Jednocześnie powiedział, że nie czuje się jak osoba, która oszukiwała. Prawie każdy brał niedozwolone substancje. Nie robiłem niczego dziwnego. Nie stosowałem żadnych innych środków niż pozostali zawodnicy. Oszustwo zaczyna się moim zdaniem wtedy, kiedy nielegalnymi substancjami coś zyskuję, a tak nie było, bo każdy miał dostęp do tego samego. To było jedynie wyrównywanie szans - zaznaczył i zapewnił, że nigdy nie użył do dopingu obcej krwi.

Ullrich uważa, że na końcu i tak o triumfie decydował talent, umiejętność radzenia sobie w trudnych momentach, duch zespołu i chęć zwycięstwa. A szkodziłem wyłącznie sobie. Wiedziałem, że ryzykuję swoje dobre imię oraz stan zdrowia. Zresztą nie miałem i nie mam żadnych skutków ubocznych - powiedział.
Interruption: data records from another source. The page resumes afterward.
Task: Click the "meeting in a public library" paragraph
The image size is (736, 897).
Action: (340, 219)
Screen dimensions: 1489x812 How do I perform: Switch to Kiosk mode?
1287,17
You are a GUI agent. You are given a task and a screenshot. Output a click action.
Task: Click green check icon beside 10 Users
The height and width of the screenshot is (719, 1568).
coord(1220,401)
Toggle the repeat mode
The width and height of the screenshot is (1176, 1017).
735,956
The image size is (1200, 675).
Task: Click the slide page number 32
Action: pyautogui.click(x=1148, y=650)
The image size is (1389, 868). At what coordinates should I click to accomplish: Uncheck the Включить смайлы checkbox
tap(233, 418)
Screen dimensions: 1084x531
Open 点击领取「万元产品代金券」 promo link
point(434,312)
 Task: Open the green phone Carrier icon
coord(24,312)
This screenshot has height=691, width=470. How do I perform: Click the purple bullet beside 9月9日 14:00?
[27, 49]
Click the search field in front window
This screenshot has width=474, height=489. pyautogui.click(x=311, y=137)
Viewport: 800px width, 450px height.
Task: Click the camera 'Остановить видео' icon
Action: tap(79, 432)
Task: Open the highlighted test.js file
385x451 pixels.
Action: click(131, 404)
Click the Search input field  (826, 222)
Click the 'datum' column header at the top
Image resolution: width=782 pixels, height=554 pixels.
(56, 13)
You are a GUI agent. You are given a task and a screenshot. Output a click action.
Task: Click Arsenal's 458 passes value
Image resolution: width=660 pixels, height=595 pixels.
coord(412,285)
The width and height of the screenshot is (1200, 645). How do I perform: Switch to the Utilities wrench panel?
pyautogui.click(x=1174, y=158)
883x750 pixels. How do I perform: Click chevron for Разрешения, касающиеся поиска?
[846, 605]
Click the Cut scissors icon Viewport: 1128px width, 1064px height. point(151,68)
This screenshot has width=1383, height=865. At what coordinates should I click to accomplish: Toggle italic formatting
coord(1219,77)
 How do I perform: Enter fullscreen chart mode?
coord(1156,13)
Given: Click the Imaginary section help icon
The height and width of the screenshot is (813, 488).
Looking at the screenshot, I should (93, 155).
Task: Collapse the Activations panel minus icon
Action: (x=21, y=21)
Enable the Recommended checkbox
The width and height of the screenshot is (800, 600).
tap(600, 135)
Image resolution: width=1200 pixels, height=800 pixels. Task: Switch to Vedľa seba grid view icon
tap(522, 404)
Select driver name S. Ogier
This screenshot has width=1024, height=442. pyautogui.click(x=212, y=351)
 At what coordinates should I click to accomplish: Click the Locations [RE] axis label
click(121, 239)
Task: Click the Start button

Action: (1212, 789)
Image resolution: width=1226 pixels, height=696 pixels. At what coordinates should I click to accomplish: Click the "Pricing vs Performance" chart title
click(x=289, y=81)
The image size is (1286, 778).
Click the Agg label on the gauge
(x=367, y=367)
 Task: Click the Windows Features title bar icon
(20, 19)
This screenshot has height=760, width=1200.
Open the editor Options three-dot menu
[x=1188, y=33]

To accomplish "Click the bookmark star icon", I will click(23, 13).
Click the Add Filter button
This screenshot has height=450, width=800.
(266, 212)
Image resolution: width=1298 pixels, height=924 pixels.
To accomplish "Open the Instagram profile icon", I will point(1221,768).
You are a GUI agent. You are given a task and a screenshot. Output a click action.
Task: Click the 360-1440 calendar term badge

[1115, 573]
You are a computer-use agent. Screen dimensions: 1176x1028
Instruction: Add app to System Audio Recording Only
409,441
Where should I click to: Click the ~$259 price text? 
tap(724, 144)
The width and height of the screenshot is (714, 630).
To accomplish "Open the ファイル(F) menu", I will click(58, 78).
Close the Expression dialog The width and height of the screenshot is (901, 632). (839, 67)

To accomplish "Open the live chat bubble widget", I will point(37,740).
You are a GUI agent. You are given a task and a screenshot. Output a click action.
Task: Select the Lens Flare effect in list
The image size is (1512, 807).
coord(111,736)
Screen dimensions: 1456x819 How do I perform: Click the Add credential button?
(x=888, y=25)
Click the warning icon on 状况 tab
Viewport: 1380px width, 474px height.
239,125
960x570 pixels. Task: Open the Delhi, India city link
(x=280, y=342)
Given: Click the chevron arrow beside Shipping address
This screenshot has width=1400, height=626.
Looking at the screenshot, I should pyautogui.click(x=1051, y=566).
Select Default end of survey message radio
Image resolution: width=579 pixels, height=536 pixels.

"Wiedziałem, że prawda o Armstrongu wyjdzie na jaw"

Niemiec wygrał Tour de France w 1997 roku, a pięć razy kończył wyścig na drugiej pozycji, w tym trzykrotnie za Armstrongiem. Wiedziałem, że wcześniej czy później wszystko wyjdzie na jaw i nawet Armstrong nie uchroni się przed prawdą. Mimo że był kryty przez wiele instytucji. Nie jestem wcale lepszy od niego, ale i nie gorszy - dodał Ullrich.

W 2006 roku Niemiec został zawieszony w związku z aferą dopingową Puerto, a w następnym sezonie zakończył karierę. Mimo to w ubiegłym roku Trybunał Arbitrażowy ds. Sportu zdyskwalifikował go na dwa lata za udział w programie dopingowym, prowadzonym przez głównego bohatera afery Puerto doktora Eufemiano Fuentesa.